(Brad
Pitt & Leonardo di Caprio)
Quentin
Tarantino’s latest film, his ninth, is a nuanced love letter to late ‘60s
Hollywood. Although 161 minutes long, it’s utterly absorbing. (Review by
Patrick Compton - 9/10)
If you love movies, particularly Westerns,
you’ll surely appreciate this homage to the Hollywood of 50-odd years ago. We
aren’t talking art films here, but the kind of B-movies that were popular
fodder in both the cinemas and on TV halfway through the last century.
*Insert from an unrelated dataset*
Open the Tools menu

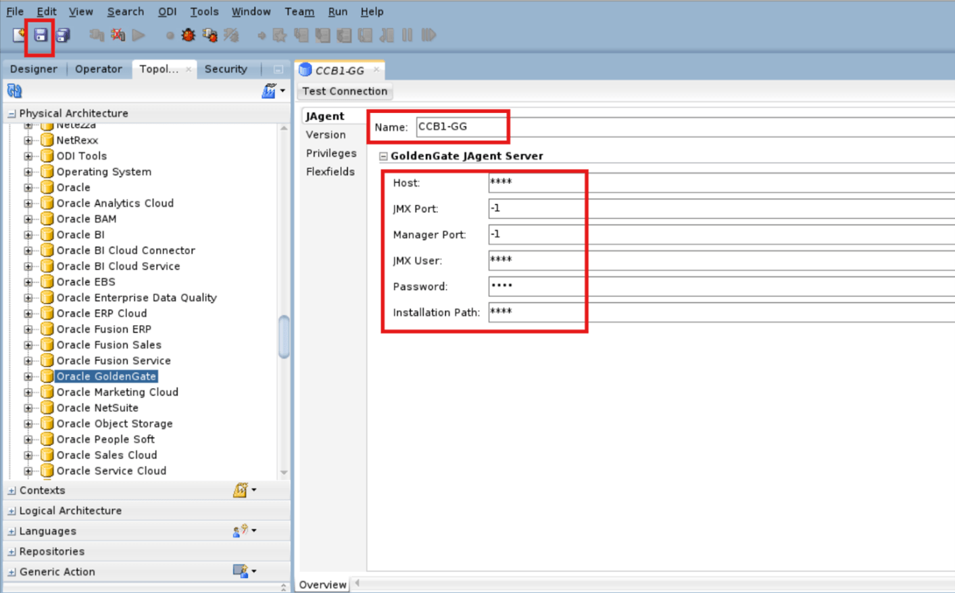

The plot is simple enough. Leonardo di
Caprio plays an actor on the skids, Rick Dalton, while Brad Pitt is his stunt
double, Cliff Booth. Dalton is keenly aware that his once considerable star is
on the wane. Once the star of a television series, Bounty Law (not a million miles away from Bonanza, a show that I enjoyed back in the day), he is now reduced
to playing tuppeny-halfpenny bad guys who always get their comeuppance.
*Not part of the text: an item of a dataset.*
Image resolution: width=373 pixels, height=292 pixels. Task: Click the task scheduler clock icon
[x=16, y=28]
Although there are moments when he retains
his mojo, Dalton increasingly feels sorry for himself as he realises that the
star factory is poised to ruthlessly eject him. This feeling gains a kind of
morbid intensity as it swims in all the booze he treats himself to.
Booth, on the other hand, is something of a
stoic Hemingwayesque character and Pitt gives his best performance in years.
Less a stuntman these days, more Dalton’s gofer, driver and buddy, he keeps an
amused distance from everything that goes on – except when people seriously
invade his space. Apart from his relationship with Dalton, his best friend is
his dog with whom he shares a number of delightful scenes.
As always with Tarantino, the movie is a
mosaic of fact and fiction. It’s no accident that the film’s title includes
“once upon a time”, which is the classic opening of a fairytale; it also echoes
the titles of two films from one of Tarantino’s heroes, Sergio Leone: Once Upon a Time in the West and Once Upon a Time in America. Like Leone,
Tarantino is investigating the mythology and iconography of his subject.
The film is rich in the songs as well as
the general look of the period, and one suspects that some of Tarantino’s
happiest times were spent shooting simple scenes featuring characters riding in
cars through Los Angeles listening to their favourite songs of the moment.
Close attention is also paid to famous buildings, bars, movie houses and
restaurants as well as period celebrities and their clothes, haircuts and the
like.
There’s a warmth and humour here that
reveals a more mature Tarantino, and he also allows his film to breathe, for
little moments to take their sweet time. Of course, this being Tarantino,
violence is never far away. In particular, there’s a sinister narrative thread
that weaves its way through the sometimes languorously portrayed action,
culminating in an explosion of violence in the shock ending.
This thread involves the notorious Charles
Manson and his “family” of so-called hippies, who we know perpetrated a series
of grisly murders in 1969. Tarantino situates one of his longest scenes in the
same location – an old film set on the outskirts of LA – where the family once
lived. Sharon Tate (wife of director Roman Polanski), the most famous of
Manson’s victims, is beautifully played as a kind of golden child by Margot
Robbie, but filmgoers mustn’t automatically assume that her life will play out
in a similar manner in Tarantino’s version of the drama.